1. Muhammad Ismail Abdul Rahman Mudaliyar (Trustee Maradana Mosque 1902) (Father of A. Cader A. Raheman)
2. M Abdul Cader, Advocate, Jaffna
3. Colande Marikar Meera Lebbe Marikar (VP & Treasurer, Maradana Mosque) (Father of M.L.M. Reyal)
4. Idroos Lebbe Marikar Abdul Azeez (Trustee Maradana Mosque 1903-1913) (Father of Rishard A Azeez)
5. Sulaiman Lebbe Noohu Lebbe (Trustee Kuppiyawatte Burial Grounds, 1903) (Grandfather of M.U.M. Saleem)
6. Ismail Lebbe Marikar Muhammad Usoof Alim (Katheeb, Maradana Mosque) (Father of M.Y.M. Hamza)
7. Oduma Lebbe Marikar Ahmed Lebbe Marikar Alim (Father-in-Law of W.M. Hassim, JP)
8. Wapu Marikar Abdul Jabbar (Treasurer, Maradana Mosque) (Father of A.J.M. Jameel)
9. Assena Lebbe Muhallam Segu Lebbe (Katheeb, Maradana Mosque) (Father of S.L.M. Hashim)
10.Aboobucker Lebbe Marikar Oduma Lebbe Marikar (President, Executive Committee, Maradana Mosque) (Brother of A.L. Ibrahim Lebbe)

The descriptions of the signatories are later interpolations for better understanding of the persons involved in relation to presently known persons amongs the Muslim Community.

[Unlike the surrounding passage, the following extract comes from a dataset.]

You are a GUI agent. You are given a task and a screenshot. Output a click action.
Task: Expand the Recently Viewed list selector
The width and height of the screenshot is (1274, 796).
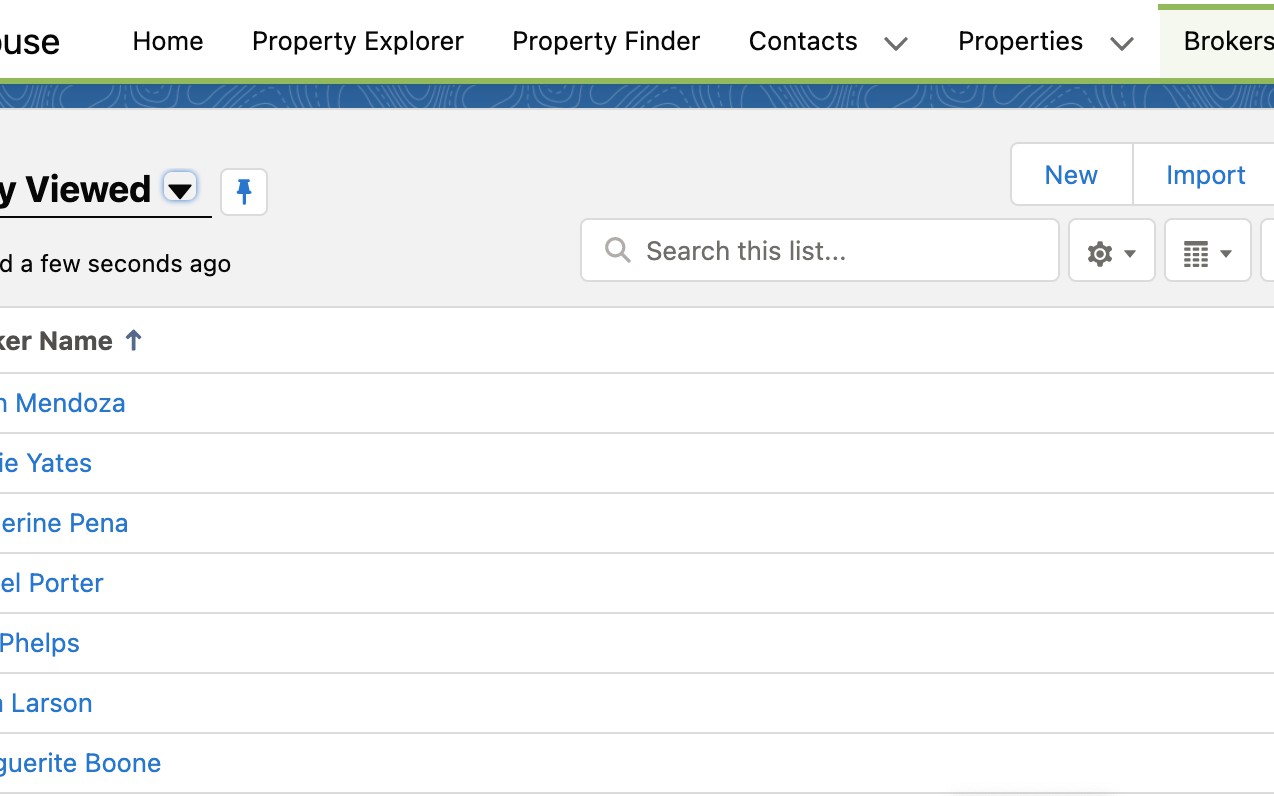click(x=180, y=189)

In 1907, Wapchi Marikar built, at his own cost, an extension building to the existing first school building. A section of the Educational Society collected a sum of Rs. 12,750 and entrusted it to Wapchi Marikar for the construction of houses along the street adjoining the New Olympia Theatre in Maradana. Unfortunately, the Colombo Muslim Educational Society did not function for very long and it became incumbent on Wapchi Marikar to manage the affairs of Zahira College all by himself as a single individual using his own personal finances and the welfare of some other Muslim philanthrophists.

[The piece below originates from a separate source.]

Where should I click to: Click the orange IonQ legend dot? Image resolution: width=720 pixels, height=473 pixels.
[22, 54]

Finding the income from rents of the Darley Road properties insufficient to manage the school he offered the income from his own properties at Wellawatte to augment the revenues of Zahira College. In 1921, being physically unfit to attend to the daily affairs of Zahira College, Wapchi Marikar discussed the matter with two of the members of the now defunct Education Society and handed over the management to the Maradana Mosque.

He was a devout and pious Muslim who built, served and developed mosques spending liberally for all religious affairs. His maxim was "cut ones coat according to the cloth". He passed away on May 14, 1925 at the ripe old age of ninety six. His only son was the Hon. W.M. Abdul Rahman, M.L.C. and his daughter was Mariambu Natchar.